A partir desse quadro, o problema não pode ser enquadrado apenas como questão de segurança pública. Segurança pública lida com a contenção de comportamentos desviantes individuais ou coletivos em contexto de normalidade institucional. No caso presente, o que se verifica é uma insurgência armada territorializada, com racionalidade política própria, financiamento externo e capacidade de disputar o monopólio através da aplicação do terror por meio da força e capacidade armada.
O fenômeno desloca-se, portanto, para o campo da defesa nacional, exigindo compreensão estratégica integrada entre Forças Armadas, agências de inteligência, polícias e estruturas de controle de fronteiras, com coordenação federativa efetiva e não meramente protocolar.
A simbiose entre tráfico de drogas, contrabando de armas, garimpo ilegal, milícias urbanas e corrupção institucional evidencia um ecossistema criminal que opera como rede de poder paralela. Milícias, inicialmente compostas por agentes de segurança afastados ou ativos, evoluíram para conglomerados empresariais ilícitos que exploram gás, transporte alternativo, construção civil, telecomunicações e serviços básicos, reproduzindo lógica de Estado paralelo com cobrança de “tributação”. Em muitos territórios do Rio de Janeiro, diversos narco-grupos disputam áreas como se fossem teatros de guerra, com linhas de frente definidas e controle populacional mediante coerção armada. Tal configuração, em termos doutrinários, corresponde à figura clássica de guerra irregular, na qual múltiplos atores armados contestam o Estado pelo controle de frações do território.

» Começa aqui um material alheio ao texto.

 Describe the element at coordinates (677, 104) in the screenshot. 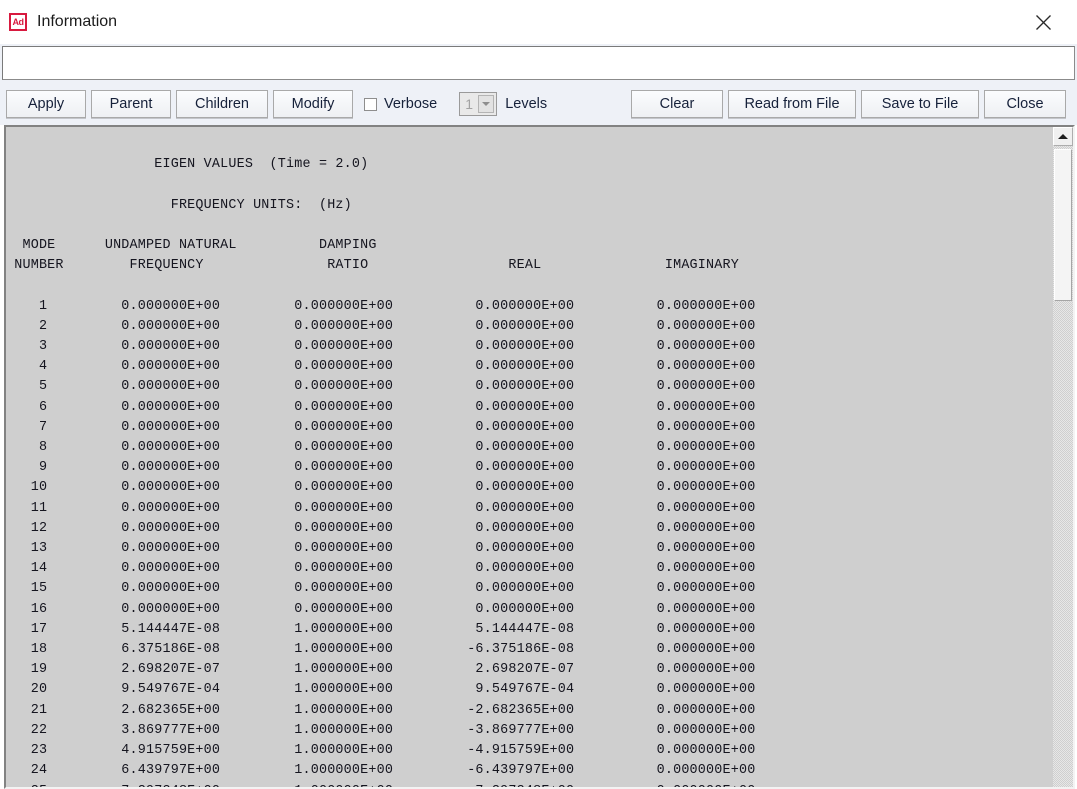

I see `clear-button: Clear` at that location.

Negar a existência de narcoterrorismo no Brasil não elimina o fenômeno, apenas impede que ele seja tratado com a gravidade que requer. A insistência em reduzir o problema à categoria genérica de “facções” desserve o planejamento estratégico e reforça a inércia institucional. A designação correta — narcoterrorismo — não é uma escolha retórica, mas um passo necessário para a formulação de políticas de enfrentamento compatíveis com a complexidade do cenário. Reconhecer o caráter terrorista das organizações criminosas é reconhecer que o Estado brasileiro enfrenta adversários políticos, não meros infratores.
A implicação estratégica dessa constatação é clara: a resposta não pode ser fragmentada, episódica ou reativa. Exige-se articulação interagências, controle efetivo de fronteiras, interrupção de fluxos financeiros ilícitos, neutralização de alvos de alto valor, reforma profunda das instituições de segurança e reconfiguração da presença estatal em territórios dominados por poder paralelo. Exige-se, sobretudo, assumir que a soberania está em disputa e que o Estado brasileiro, se não atuar com coerência estratégica e persistência histórica, continuará a ceder terreno — física e simbolicamente — para organizações cuja governamentalidade é baseada na aplicação irrestrita do terror.
O narcoterrorismo brasileiro não é uma ameaça futura. Ele é um projeto presente, estável e em expansão. E só pode ser enfrentado quando nomeado pelo que é. Enquanto o governo e políticos discutem semânticas, o narco terror finca bandeiras. Enquanto se disputa narrativa, se perde território. Estados não caem de um dia para o outro — eles apodrecem primeiro. E estamos suficientemente próximos para sentir o cheiro.